STANDARD 8: If IQC policies are robust, and the correct IQC with appropriate error detection is used, failed IQC should not be accepted (e.g. to continue processing patients' samples). Procedures for accepting IQC because the ‘errors are not clinically significant’ should not be used as IQC failure should be viewed as highlighting significant problems if undertaken correctly.
STANDARD 9: For analysers that have multiple modules, each module should be assessed individually with IQC on each assessment.

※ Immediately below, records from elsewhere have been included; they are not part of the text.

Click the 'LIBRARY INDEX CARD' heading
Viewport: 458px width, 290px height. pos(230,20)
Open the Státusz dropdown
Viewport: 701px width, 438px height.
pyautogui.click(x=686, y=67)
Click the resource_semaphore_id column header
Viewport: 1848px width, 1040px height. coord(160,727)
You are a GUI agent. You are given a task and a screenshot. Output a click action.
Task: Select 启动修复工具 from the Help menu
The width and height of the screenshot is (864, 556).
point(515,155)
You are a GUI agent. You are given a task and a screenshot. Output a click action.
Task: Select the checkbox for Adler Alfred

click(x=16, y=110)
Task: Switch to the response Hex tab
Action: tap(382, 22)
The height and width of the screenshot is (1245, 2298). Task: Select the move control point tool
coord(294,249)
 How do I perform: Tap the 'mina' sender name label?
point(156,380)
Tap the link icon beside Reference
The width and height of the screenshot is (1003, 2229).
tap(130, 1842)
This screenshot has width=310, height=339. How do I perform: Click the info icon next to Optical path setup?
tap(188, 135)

The increasing use of analytical systems comprising multiple modules and IQC practice was not specifically questioned, but after discussion, the final standard was suggested as:
The aim of these standards is to promote laboratories to adopt a total IQC programme that maximizes the cost effectiveness of IQC, while establishing IQC procedures that minimize the number of false rejections and maximize the detection of medically important errors. Laboratories should be encouraged to establish and define control limits based on their own data and then to reject out of control runs and eliminate problems prior to proceeding/continuing with the analysis of patients' samples. The use of modern IQC planning techniques, and a move toward IQC based on the quality requirements of a test is also encouraged. Following implementation of these standards, re-audit, perhaps on a wider basis will be required to complete the audit cycle, and establish that improvement in practice has occurred.